Exercise goal
Set down word for word each line from the start of the listing through the line that contains "You are a computer-use agent. The", both included.

Information provided
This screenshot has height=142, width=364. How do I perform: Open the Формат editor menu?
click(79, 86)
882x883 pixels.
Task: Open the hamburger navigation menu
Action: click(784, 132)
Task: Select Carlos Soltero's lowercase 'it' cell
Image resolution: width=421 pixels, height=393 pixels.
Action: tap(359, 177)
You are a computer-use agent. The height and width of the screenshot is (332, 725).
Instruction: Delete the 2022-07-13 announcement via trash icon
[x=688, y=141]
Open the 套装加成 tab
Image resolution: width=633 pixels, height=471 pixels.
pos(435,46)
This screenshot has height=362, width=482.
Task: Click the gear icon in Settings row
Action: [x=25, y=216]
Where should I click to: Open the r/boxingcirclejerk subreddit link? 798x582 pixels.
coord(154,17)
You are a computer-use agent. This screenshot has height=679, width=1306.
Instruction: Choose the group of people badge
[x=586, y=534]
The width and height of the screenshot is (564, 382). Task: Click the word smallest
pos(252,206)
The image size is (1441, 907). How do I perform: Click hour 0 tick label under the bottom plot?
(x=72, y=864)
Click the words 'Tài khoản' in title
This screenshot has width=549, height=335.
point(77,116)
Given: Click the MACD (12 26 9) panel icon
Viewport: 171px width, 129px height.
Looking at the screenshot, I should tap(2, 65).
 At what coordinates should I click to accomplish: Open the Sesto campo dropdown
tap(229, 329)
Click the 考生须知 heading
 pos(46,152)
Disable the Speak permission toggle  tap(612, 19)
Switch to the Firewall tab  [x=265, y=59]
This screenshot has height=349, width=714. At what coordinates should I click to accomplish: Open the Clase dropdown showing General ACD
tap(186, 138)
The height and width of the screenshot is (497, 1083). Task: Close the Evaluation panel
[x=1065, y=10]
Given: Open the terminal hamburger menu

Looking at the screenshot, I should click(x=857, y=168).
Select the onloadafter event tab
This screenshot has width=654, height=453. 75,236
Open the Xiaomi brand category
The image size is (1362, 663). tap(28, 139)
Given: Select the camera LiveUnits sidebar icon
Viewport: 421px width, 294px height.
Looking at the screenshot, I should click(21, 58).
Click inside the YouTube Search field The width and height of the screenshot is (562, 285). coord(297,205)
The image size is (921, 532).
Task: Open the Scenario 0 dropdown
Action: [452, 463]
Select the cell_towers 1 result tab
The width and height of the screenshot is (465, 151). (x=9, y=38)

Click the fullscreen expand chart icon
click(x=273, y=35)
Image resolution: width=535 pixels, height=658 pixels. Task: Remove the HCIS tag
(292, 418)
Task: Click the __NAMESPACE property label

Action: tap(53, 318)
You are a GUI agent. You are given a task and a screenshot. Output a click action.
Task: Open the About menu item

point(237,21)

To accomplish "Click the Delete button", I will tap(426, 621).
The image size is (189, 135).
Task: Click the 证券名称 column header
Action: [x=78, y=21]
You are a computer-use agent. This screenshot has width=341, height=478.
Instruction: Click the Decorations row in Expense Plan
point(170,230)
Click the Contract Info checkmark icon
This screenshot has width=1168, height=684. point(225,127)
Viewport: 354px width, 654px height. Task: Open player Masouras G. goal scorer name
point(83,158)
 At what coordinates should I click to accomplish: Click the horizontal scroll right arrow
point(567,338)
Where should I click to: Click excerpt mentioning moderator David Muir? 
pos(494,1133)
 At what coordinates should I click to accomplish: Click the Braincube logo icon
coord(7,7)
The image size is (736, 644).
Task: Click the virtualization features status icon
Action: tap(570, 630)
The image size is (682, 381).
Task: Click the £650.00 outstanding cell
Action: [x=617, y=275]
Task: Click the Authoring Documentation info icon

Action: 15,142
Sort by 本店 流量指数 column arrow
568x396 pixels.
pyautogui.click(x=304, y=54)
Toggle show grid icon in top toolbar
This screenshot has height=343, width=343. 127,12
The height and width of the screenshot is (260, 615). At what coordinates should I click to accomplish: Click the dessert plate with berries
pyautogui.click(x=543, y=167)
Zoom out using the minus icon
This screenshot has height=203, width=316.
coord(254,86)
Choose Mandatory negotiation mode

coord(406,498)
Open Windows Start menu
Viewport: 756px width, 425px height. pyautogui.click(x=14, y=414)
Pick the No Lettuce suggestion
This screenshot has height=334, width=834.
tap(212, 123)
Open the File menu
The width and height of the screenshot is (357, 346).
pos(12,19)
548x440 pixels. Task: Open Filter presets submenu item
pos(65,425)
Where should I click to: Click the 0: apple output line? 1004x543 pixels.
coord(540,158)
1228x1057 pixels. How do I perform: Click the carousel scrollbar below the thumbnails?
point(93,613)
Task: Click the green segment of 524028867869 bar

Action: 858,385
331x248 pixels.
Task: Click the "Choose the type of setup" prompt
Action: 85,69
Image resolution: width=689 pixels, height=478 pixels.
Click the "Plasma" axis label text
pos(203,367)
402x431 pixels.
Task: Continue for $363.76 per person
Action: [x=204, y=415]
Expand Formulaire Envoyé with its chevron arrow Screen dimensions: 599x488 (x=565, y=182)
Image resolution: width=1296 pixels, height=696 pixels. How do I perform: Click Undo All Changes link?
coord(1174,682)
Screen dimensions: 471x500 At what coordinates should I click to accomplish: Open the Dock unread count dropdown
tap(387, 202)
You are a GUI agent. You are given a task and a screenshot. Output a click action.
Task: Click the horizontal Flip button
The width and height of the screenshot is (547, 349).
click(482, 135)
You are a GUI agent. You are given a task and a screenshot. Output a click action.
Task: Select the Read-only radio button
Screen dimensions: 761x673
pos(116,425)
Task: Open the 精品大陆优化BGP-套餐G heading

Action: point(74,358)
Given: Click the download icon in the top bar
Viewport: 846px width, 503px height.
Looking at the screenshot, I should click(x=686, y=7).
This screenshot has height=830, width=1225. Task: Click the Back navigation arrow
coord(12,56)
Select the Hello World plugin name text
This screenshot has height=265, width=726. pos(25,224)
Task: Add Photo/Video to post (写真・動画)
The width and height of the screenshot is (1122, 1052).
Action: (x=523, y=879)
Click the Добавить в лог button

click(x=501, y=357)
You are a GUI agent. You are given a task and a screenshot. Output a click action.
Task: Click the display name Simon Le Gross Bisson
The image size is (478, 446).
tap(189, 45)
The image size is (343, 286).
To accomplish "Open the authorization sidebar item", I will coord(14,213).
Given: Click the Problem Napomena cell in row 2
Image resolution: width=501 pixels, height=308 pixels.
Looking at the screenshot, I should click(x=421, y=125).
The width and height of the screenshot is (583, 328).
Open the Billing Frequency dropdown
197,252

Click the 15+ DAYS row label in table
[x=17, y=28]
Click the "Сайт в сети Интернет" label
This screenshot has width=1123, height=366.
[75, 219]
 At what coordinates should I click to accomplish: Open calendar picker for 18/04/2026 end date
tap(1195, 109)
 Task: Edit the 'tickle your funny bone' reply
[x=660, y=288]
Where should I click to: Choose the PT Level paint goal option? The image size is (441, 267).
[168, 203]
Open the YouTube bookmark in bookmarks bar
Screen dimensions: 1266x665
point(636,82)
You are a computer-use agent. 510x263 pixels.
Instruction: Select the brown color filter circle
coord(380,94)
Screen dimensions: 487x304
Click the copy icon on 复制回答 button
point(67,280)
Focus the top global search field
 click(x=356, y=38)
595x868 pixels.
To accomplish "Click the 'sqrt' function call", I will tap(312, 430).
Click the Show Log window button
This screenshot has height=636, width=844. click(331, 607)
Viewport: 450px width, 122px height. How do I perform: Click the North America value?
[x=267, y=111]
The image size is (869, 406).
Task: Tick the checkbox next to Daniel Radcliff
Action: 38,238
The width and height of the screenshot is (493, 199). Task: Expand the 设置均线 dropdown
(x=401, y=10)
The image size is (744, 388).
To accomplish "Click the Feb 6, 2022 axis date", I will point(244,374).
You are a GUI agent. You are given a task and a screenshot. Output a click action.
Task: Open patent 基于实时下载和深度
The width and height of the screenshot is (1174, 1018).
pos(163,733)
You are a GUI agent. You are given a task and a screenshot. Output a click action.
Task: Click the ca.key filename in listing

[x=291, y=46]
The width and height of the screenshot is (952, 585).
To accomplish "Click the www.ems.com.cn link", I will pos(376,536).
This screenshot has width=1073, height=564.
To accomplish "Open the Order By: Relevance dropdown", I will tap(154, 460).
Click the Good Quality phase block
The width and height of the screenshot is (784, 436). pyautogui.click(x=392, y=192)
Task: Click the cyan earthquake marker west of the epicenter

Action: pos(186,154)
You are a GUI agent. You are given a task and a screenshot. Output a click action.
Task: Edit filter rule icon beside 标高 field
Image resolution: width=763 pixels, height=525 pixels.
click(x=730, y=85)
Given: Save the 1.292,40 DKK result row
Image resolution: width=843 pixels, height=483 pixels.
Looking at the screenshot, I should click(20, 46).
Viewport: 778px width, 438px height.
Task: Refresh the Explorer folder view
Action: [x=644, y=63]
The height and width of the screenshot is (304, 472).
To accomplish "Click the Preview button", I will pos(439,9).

Exercise response
This screenshot has height=142, width=364. How do I perform: Open the Формат editor menu?
click(79, 86)
882x883 pixels.
Task: Open the hamburger navigation menu
Action: click(784, 132)
Task: Select Carlos Soltero's lowercase 'it' cell
Image resolution: width=421 pixels, height=393 pixels.
Action: tap(359, 177)
You are a computer-use agent. The height and width of the screenshot is (332, 725).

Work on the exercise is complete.